REQUIRED WORK
Identify every line in the rows below that contains the word "button" and copy each of those lines. Case counts.

RAW DATA
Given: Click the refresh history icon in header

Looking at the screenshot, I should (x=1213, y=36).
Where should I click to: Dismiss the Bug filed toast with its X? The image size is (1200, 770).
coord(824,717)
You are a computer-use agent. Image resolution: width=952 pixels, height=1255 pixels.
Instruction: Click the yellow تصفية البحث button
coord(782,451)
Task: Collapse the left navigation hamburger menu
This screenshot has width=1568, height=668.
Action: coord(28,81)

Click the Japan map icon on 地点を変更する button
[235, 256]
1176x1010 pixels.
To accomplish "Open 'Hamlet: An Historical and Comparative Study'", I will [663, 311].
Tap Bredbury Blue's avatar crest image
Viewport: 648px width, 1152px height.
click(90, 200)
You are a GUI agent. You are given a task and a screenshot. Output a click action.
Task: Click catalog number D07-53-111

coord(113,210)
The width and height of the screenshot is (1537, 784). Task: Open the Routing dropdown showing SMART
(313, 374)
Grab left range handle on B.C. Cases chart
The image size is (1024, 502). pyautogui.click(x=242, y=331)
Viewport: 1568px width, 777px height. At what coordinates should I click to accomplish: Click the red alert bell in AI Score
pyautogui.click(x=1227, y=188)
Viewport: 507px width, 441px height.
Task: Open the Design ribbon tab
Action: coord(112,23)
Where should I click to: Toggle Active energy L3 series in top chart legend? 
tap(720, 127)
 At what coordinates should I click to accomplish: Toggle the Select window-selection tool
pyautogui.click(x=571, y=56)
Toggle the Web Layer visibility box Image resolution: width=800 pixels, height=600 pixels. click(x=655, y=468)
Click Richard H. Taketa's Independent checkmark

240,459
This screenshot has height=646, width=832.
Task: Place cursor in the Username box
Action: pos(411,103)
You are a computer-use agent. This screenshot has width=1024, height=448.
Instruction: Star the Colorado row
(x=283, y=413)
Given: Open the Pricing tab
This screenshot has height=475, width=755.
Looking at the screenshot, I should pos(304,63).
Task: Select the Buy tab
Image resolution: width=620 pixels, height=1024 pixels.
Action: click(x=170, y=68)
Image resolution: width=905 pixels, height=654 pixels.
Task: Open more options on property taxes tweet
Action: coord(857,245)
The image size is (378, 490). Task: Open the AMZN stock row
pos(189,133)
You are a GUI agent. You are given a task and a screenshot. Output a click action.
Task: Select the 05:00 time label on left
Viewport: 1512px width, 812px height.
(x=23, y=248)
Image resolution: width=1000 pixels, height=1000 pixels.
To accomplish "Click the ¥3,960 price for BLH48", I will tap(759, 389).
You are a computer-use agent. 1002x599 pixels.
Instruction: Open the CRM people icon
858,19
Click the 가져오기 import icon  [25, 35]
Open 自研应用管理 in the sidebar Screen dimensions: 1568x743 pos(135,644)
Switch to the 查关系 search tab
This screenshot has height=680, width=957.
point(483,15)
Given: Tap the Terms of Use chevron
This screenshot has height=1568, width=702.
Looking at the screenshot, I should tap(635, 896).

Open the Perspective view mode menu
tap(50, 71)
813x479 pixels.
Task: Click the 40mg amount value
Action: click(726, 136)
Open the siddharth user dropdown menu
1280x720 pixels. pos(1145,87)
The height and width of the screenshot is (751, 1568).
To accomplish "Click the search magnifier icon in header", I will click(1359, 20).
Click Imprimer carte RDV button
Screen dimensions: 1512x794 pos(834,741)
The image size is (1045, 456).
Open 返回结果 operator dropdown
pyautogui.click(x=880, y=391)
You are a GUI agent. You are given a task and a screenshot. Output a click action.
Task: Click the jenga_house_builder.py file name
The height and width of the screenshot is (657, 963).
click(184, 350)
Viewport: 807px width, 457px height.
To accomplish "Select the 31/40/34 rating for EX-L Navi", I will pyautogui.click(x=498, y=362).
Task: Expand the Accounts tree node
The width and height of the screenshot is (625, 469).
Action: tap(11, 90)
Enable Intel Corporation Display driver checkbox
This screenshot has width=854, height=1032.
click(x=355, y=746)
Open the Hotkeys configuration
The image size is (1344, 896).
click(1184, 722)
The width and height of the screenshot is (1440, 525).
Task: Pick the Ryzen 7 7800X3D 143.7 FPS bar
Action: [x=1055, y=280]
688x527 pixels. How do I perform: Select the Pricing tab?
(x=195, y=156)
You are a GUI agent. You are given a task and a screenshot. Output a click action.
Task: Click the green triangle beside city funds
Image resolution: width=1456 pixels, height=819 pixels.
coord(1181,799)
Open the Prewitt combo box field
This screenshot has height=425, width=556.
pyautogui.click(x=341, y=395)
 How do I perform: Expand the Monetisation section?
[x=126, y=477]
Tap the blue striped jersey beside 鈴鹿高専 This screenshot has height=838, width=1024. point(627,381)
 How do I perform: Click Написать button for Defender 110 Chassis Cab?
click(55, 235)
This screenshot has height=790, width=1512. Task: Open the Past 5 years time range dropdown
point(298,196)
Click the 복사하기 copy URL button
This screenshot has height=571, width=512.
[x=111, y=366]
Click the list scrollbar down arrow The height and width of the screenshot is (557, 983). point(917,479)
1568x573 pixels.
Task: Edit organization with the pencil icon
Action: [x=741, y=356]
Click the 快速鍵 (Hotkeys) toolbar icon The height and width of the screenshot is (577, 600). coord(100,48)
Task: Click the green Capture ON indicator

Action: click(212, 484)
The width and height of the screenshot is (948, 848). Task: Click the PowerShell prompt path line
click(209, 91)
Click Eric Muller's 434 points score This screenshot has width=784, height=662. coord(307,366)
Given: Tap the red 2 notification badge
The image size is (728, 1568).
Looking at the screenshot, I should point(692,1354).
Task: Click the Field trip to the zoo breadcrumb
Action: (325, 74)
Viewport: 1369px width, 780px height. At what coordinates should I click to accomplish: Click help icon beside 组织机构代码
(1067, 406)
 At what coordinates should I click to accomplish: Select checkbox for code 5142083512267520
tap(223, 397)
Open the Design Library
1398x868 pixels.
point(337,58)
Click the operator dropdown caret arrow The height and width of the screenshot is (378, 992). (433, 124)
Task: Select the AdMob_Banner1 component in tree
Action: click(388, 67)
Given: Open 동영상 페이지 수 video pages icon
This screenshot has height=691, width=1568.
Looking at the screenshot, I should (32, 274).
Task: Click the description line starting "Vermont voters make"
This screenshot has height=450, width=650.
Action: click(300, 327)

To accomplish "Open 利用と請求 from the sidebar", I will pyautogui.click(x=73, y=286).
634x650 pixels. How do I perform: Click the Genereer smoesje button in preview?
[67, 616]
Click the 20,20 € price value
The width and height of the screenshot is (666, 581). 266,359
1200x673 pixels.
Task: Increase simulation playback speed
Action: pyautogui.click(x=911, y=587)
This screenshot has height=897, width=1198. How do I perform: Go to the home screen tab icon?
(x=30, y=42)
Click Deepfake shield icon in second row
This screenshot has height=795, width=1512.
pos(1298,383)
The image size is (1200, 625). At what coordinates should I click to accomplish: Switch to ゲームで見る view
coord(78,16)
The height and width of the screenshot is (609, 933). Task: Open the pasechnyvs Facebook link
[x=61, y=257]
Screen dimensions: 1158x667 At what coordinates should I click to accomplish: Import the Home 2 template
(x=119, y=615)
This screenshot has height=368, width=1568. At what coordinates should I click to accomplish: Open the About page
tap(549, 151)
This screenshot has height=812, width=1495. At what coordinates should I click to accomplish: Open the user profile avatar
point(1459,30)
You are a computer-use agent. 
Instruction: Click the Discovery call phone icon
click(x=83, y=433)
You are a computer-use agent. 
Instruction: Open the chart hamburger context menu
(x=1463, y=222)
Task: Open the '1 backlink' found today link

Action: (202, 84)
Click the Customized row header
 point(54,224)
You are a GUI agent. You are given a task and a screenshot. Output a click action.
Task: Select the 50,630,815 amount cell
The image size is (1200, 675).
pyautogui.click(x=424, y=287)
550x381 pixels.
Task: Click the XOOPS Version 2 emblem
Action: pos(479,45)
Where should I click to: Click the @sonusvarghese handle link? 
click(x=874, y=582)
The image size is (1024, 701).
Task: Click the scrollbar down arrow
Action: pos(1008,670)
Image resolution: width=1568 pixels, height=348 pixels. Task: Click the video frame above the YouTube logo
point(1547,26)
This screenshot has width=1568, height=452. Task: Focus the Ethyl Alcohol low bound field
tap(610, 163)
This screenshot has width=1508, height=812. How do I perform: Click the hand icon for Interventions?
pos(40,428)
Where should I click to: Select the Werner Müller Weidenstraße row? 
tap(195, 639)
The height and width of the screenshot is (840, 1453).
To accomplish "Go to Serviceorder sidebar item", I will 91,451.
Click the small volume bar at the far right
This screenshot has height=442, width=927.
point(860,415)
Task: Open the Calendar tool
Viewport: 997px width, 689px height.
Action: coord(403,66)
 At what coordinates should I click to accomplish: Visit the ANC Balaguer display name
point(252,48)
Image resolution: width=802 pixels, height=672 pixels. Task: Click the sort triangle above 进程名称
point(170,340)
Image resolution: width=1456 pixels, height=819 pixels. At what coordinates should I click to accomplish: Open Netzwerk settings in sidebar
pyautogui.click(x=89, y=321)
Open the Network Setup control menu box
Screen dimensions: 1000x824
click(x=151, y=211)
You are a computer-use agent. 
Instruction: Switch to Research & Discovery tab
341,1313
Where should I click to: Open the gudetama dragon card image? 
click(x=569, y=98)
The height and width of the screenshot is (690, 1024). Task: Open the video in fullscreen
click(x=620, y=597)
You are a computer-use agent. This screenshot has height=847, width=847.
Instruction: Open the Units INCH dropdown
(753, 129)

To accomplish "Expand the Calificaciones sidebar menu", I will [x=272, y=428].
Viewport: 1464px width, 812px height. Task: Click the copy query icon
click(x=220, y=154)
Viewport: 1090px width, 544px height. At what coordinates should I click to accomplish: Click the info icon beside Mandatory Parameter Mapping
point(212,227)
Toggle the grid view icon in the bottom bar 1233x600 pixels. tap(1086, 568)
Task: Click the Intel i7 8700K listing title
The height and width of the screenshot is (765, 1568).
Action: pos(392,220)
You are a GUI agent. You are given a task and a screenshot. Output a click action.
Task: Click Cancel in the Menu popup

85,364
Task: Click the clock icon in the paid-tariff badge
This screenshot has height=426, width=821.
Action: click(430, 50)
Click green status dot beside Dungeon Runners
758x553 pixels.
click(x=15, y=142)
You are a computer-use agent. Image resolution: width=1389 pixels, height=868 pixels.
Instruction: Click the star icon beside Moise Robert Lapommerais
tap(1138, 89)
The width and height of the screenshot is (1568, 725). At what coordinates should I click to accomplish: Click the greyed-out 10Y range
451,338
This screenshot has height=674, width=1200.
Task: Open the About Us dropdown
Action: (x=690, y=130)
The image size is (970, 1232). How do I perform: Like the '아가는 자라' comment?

ANSWER FOR THIS EXERCISE
Instruction: Click the yellow تصفية البحث button
Click the Japan map icon on 地点を変更する button
Click Imprimer carte RDV button
 How do I perform: Click Написать button for Defender 110 Chassis Cab?
Click the 복사하기 copy URL button
634x650 pixels. How do I perform: Click the Genereer smoesje button in preview?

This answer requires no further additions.